O assassino silencioso da América Latina
Boa parte das vítimas de Chagas morre sem saber que tinha essa doença crônica
Uma doença durante anos ignorada mora nas casas mais pobres da Nicarágua. Mata silenciosamente e está associada a outras enfermidades. Ignorada porque seus sintomas passam despercebidos até que seus efeitos são irreversíveis. Grande parte dos portadores de Chagas morre sem saber que tinha essa doença crônica, endêmica na América Latina.
O governo lançou há cinco anos um programa, com ajuda de cooperação internacional, para combater o barbeiro, nome comum para se referir ao Trypanosoma cruzi, parasita transmissor da Doença de Chagas. Graças à pulverização das casas, sua incidência caiu no departamento de Madriz, um dos mais pobres da Nicarágua. Mas a grande luta, reconhecem as organizações de saúde, é melhorar as condições de vida da população. A primeira causa do Chagas é a pobreza; a segunda, seu desconhecimento.
Casas como a de Ana de Jesús Méndez, construídas com canas, lama e plástico, são as mais afetadas. "Vivemos quase a céu aberto e não temos muita informação sobre o Chagas". Ana vive nesta cabana com mais oito pessoas e seu filho Nair. Na comunidade de Río Arriba, a doença é uma das muitas preocupações, mas não está entre as principais. A seca faz com que a colheita só seja suficiente para sobreviver com uma dieta básica. Outras doenças, como a malária, são mais conhecidas por seus efeitos.

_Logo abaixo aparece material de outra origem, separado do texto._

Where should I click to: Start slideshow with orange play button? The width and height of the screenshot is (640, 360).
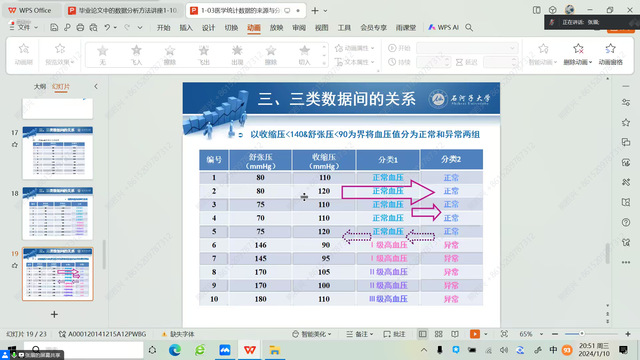point(474,334)
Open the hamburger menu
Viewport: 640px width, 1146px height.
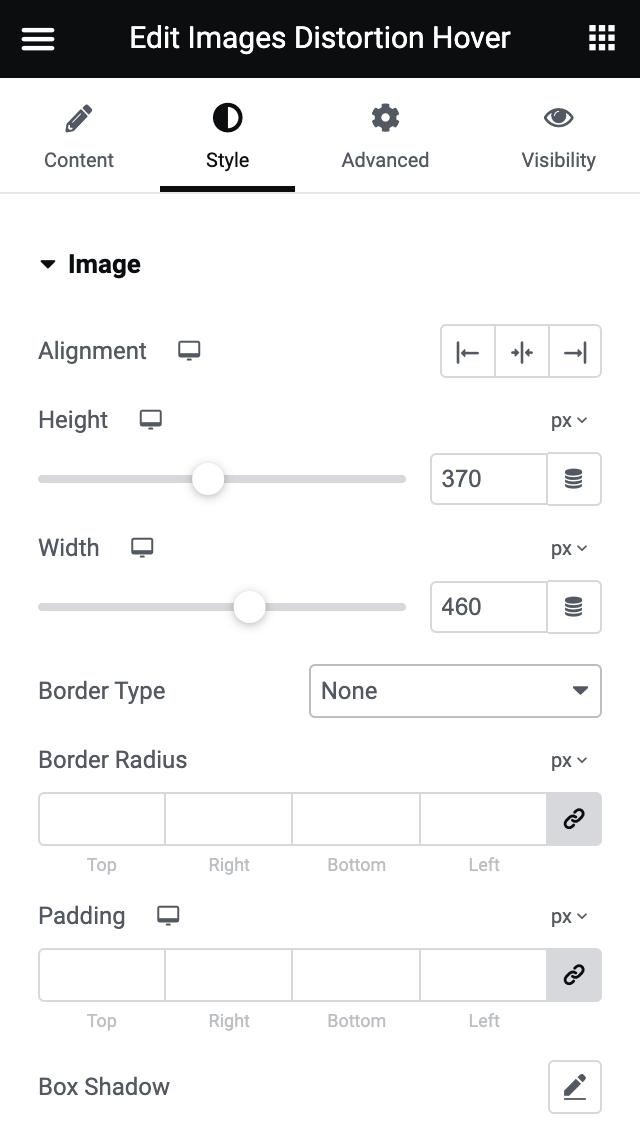[38, 39]
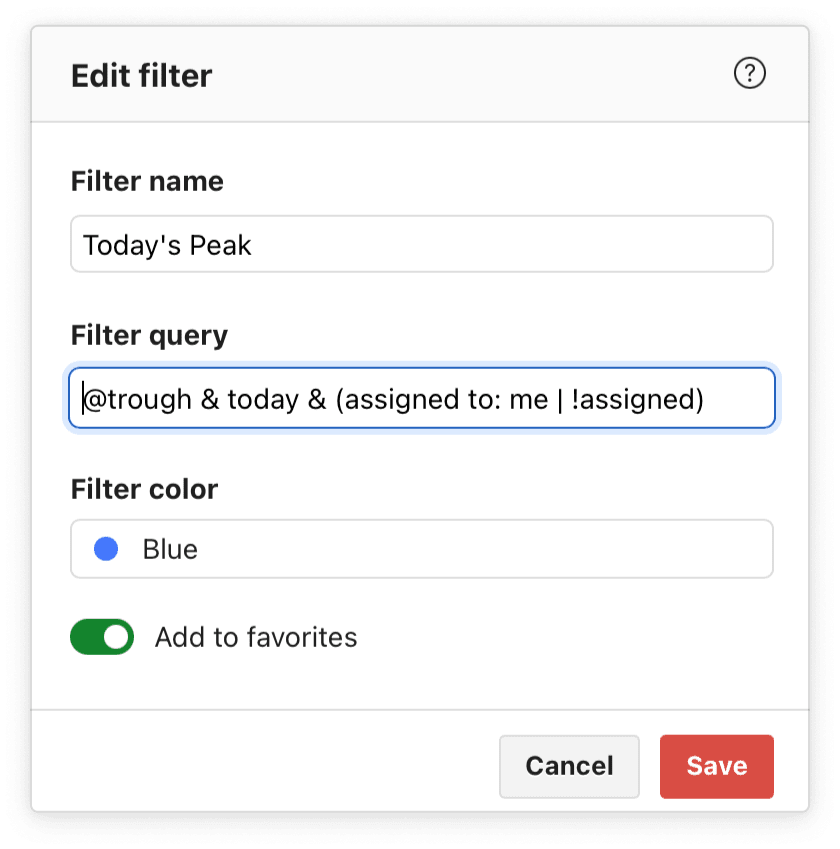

Guadalupe Díaz mora na comunidade de Manzana, em San Lucas. Aos 70 anos, ela está há meio século em sua pobre casa, à espera de ajuda para melhorá-la. Reconhece que, apesar dos esforços do governo, muitas das 32.306 habitações do departamento, de acordo com dados de 2014 do Projeto Chagas, ainda precisam de reforma ou foram pulverizadas para matar o inseto. Como bom exemplo, a comunidade de Palmira, em Totogalpa, onde está em andamento um projeto ambicioso de construção para acolher em condições dignas centenas de pessoas deslocadas pelo furacão Mitch.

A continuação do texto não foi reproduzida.